Based on the time courses of the TEF measured in this study, two possible conclusions can be drawn from the differences in the adjusted TEFs of the three groups (AB, HSCI, and LSCI). First, the adjusted TEF at 60 min was not different among the three groups, suggesting that the TEF at 60 min may be mainly attributable to the obligatory component. This conclusion seems reasonable, because these all of the subjects had an intact parasympathetic nervous system. It is additionally supported by a previous finding that the obligatory thermogenesis to food intake is not affected by the SCI22). Second, the adjusted TEF at 120 min was blunted in HSCI, compared to AB, suggesting that the TEF at 120 min may correspond to the facultative component, which is influenced by sympathetic nervous system. The adjusted TEF at 120 min was not significantly different between AB and LSCI. Thus, it is conceivable that the extent of the facultative component may depend on the level of injury. The decreased SNA due to the sympathetic decentralization may affect, at least partly, the facultative component of the subjects with HSCI.

Another possible explanation for the reduction in the facultative component of adjusted TEF may be a decrease in the lean muscle mass. Several studies have shown that TEF is higher in lean subjects than obese subjects, implying that skeletal muscle mass plays a role in increasing energy expenditure after meal consumption13,14,15). Furthermore, Astrup et al. suggested that the facultative TEF occurs mainly in skeletal muscles, while the contribution of fat tissues to facultative TEF is negligible2, 21). Based on these findings, it is likely that the amount of lean muscle mass is an important physiological determinant of facultative TEF. In SCI, body composition drastically changes with a loss of lean muscle mass as well as bone below the level of injury and an increase in the total fat mass23, 24). Therefore, it is likely that a decrease in lean muscle mass would result in a reduction in the facultative TEF.

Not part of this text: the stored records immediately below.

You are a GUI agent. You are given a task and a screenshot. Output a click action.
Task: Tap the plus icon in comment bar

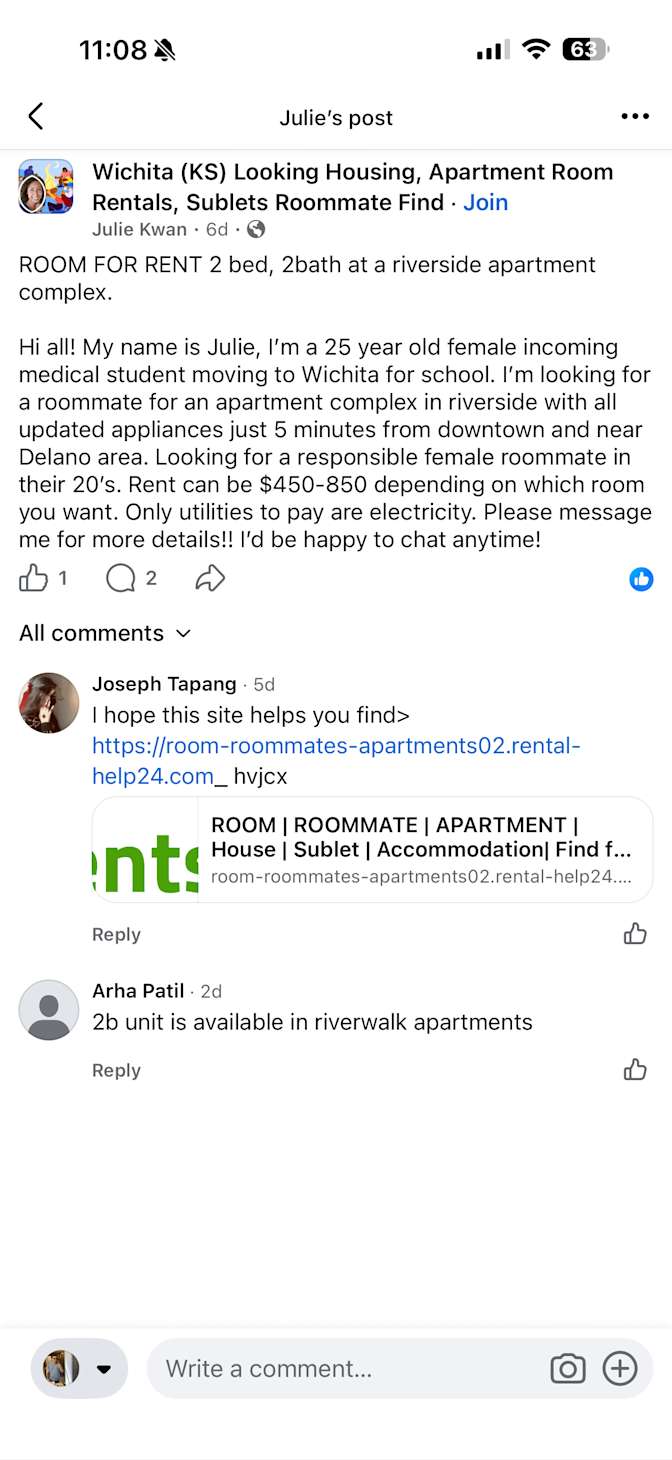(620, 1369)

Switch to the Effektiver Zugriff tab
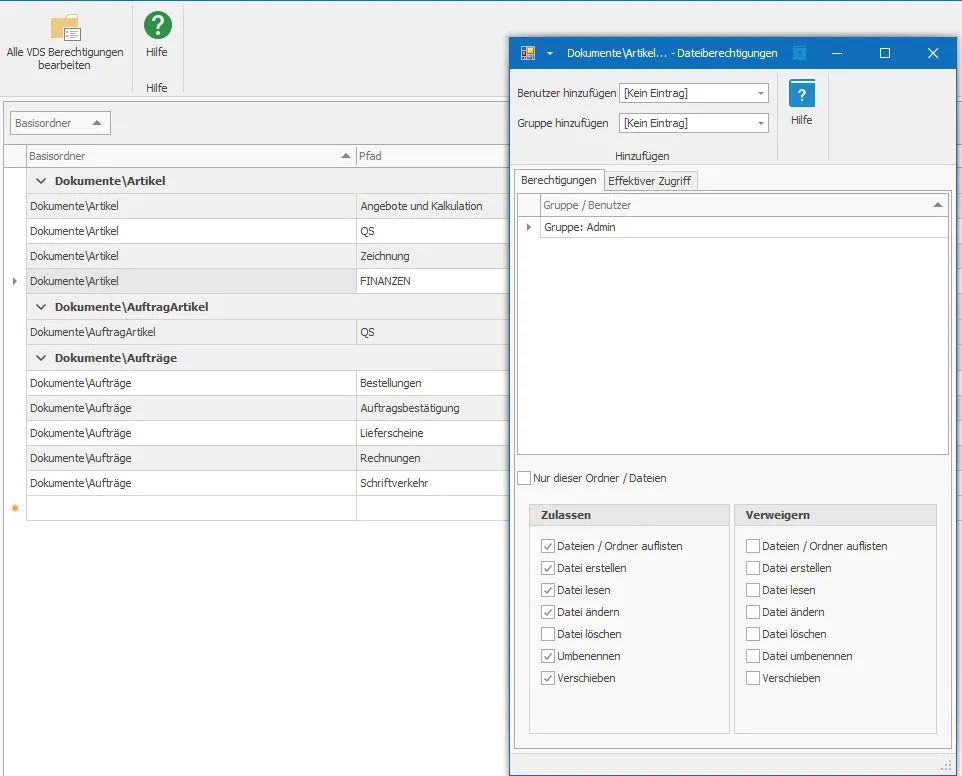point(649,180)

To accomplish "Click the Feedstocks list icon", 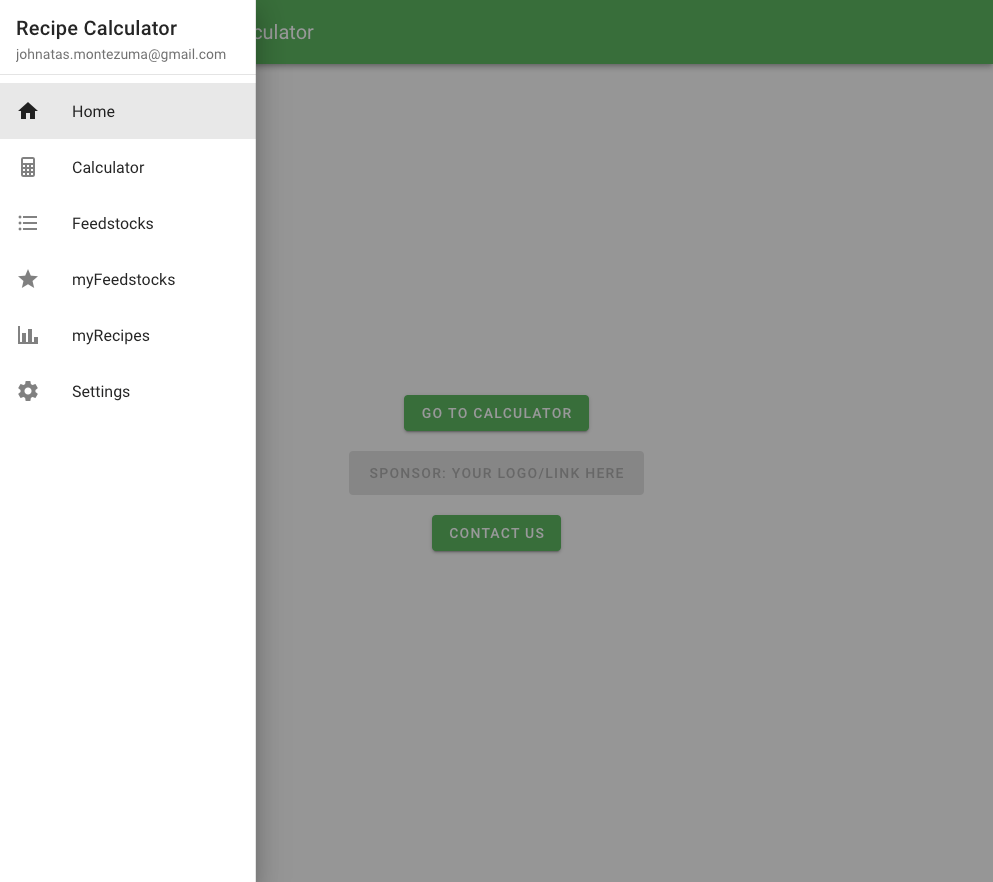I will pyautogui.click(x=28, y=223).
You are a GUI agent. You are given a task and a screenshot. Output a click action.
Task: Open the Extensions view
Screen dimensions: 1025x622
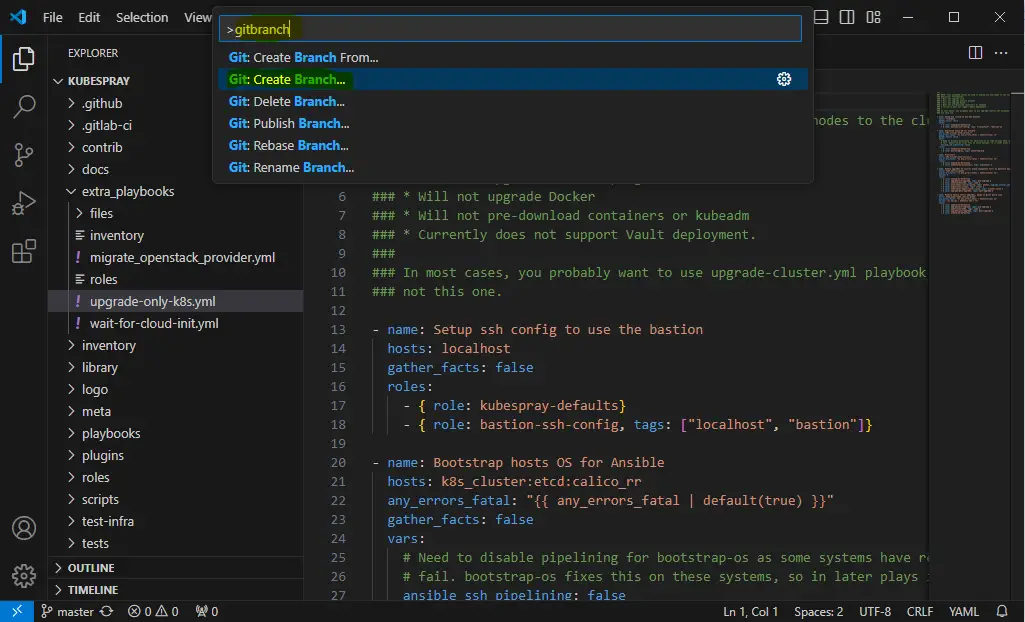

Several limitations of this study should be mentioned. First, the sample size used in this study was small. Nevertheless, a significant difference was found in the changes in adjusted TEF, in addition, the present TEF values were approximately the same as those previously reported for SCI25). Second, the forearm venous norepinephrine concentration may be an inaccurate measure of the influence of the sympathetic decentralization of HSCI and LSCI on SNA below the level of injury. Forearm venous norepinephrine concentration may not reflect whole body SNA but suggest regional SNA26). Karlsson et al. found that leg norepinephrine levels were significantly lower in SCI subjects (C7–T4) than those in AB subjects, while arm norepinephrine levels were almost the same27). Third, we did not directly measure lean muscle mass, although the amount of lean muscle mass is one of the important physiological determinants of total TEF. Fourth, we did not measure core body temperature in the subjects with SCI. When drum temperature was measured in some AB subjects, drum temperature did not change after food intake, suggesting that food-intake thermogenesis may not affect core body temperature. Finally, we did not know whether all the six subjects with AIS A had autonomic complete dysfunction.

It is likely that thoracic SCI at a lesion level of T5–6 causes a lower thermic response to food intake due to sympathetic decentralization. It is known that measured RMR is lower in persons with tetraplegia and paraplegia than in AB subjects, probably due to decreased SNA22). Thus, in addition to lower RMR, reduced thermic response to food intake may also be a causative factor in the development of obesity in SCI, particular in HSCI.